A “Estátua de Hulme”, tal qual o trecho oitavo dos Fragmentos, anuncia a força da “nova arte” contra aquela arte vigente, que não obstante a sua grandeza (“é verdade que a tua, meu caro, é a grande Arte.”) é reta e anti-espiritual, ao contrário da “arte que vem” (“Ditosos os que já possuem visão para alcançar a estrela invisível!”). Eis mais um texto de ambientação simbolista do livreto Minhas Criaturas:
NO CEMITÉRIO DA MONTANHA: Entramos. À medida que por entre as labaredas líamos as inscrições, de dentro dos túmulos nos vinham gemidos. De repente vemos uns esqueletos que se erguiam clamando. A injustiça tinha sido tão grande e tão fundo lhes calara na alma que no seu derradeiro refúgio, há milhares de anos, ainda não podiam esquecer as suas ânsias...
Como já citado, em No Hospício, ao mesmo tempo em que a mística é predominante, há uma forte tendência pelos ideias anarquistas. Àquela altura, a Primeira República brasileira já havia decepcionado muitos dos seus apoiadores de primeira hora. Rocha Pombo, muito provavelmente, foi um desses desiludidos, já que, desde 1879, quando fundou, em Morretes, o jornal O Povo, declarava apoio ao Republicanismo.
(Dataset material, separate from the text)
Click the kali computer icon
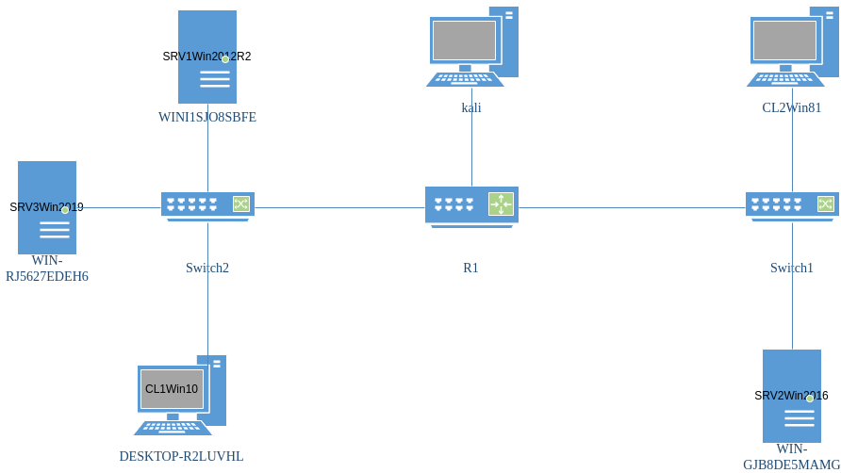(471, 46)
Diga-se que grande parte dos simbolistas foram republicanos, mas se decepcionaram com os rumos autoritários que o governo tomou; um dos poucos que optaram por um rumo divergente foi Dario Vellozo, cujo soneto “Novo Pendão” (escrito em 1892) é uma declaração de apoio ao “alto estandarte do Socialismo”.
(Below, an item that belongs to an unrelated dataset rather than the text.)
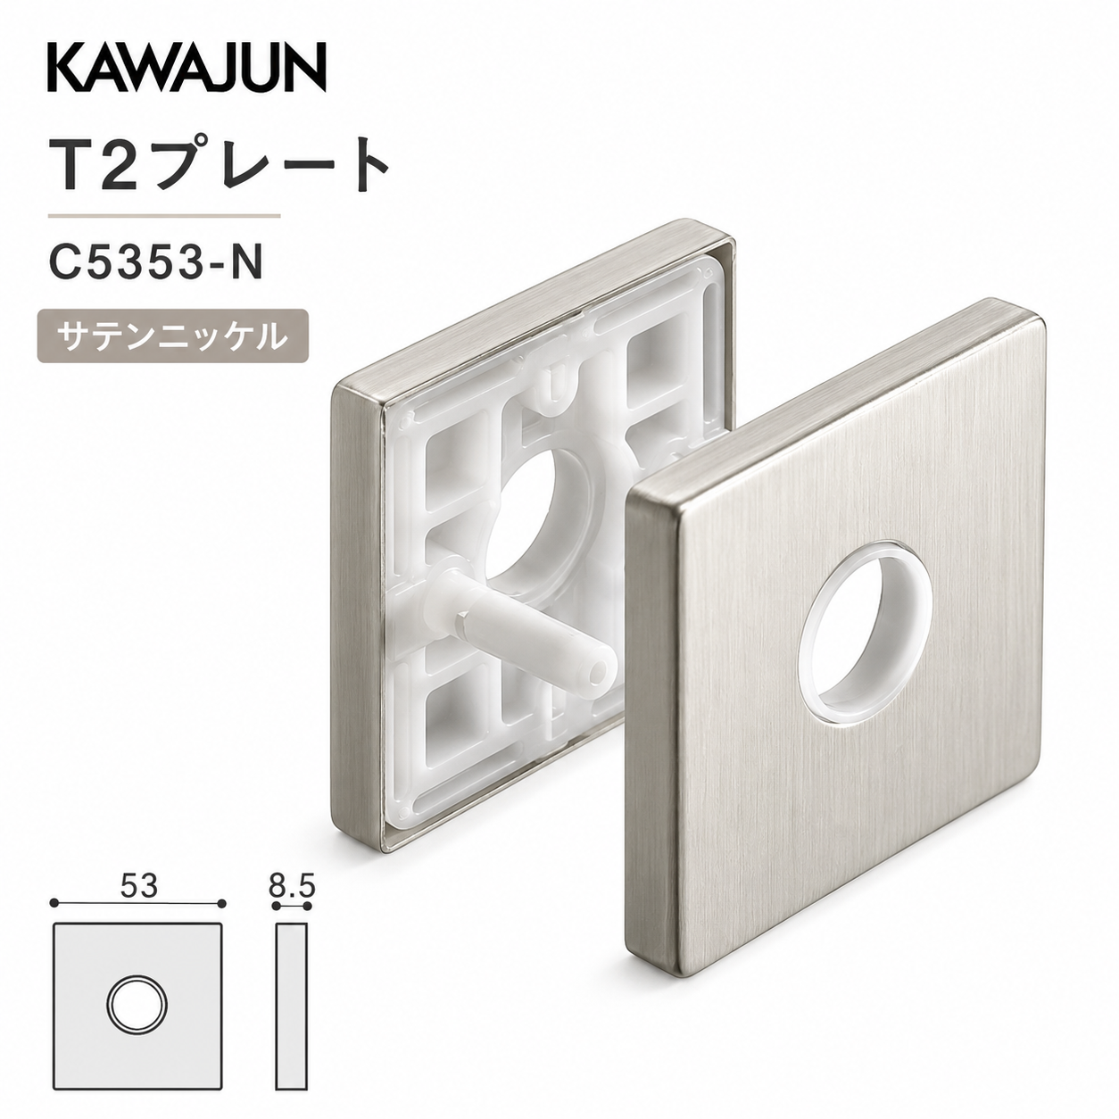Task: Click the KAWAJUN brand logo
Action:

O narrador, em No Hospício, discute a criação de uma Cidade Futura, baseada na construção de vilas e na divisão igualitária do trabalho. Cassiana Lacerda Carollo resume bem o ideal discutido na obra: “O regime das Vilas seria baseado na obrigatoriedade de trabalho e na equipolação do ofício. Com o aumento da produção imaginava o autor da Cidade Futura que o regime de trabalho seria de 2 horas e não de 10 horas por dia. Uma vez aliviado do trabalho de subsistência, cada um poderia cuidar da vida superior: Reduzidas as horas de trabalho as pessoas poderão viver, dirá o narrador. (...)”, mas o essencial está na característica anárquica do lugar: “Também estariam abolidos os impostos, pois não haveria propriedade individual: Não se reconhecerá autoridade, mas sanção coletiva.”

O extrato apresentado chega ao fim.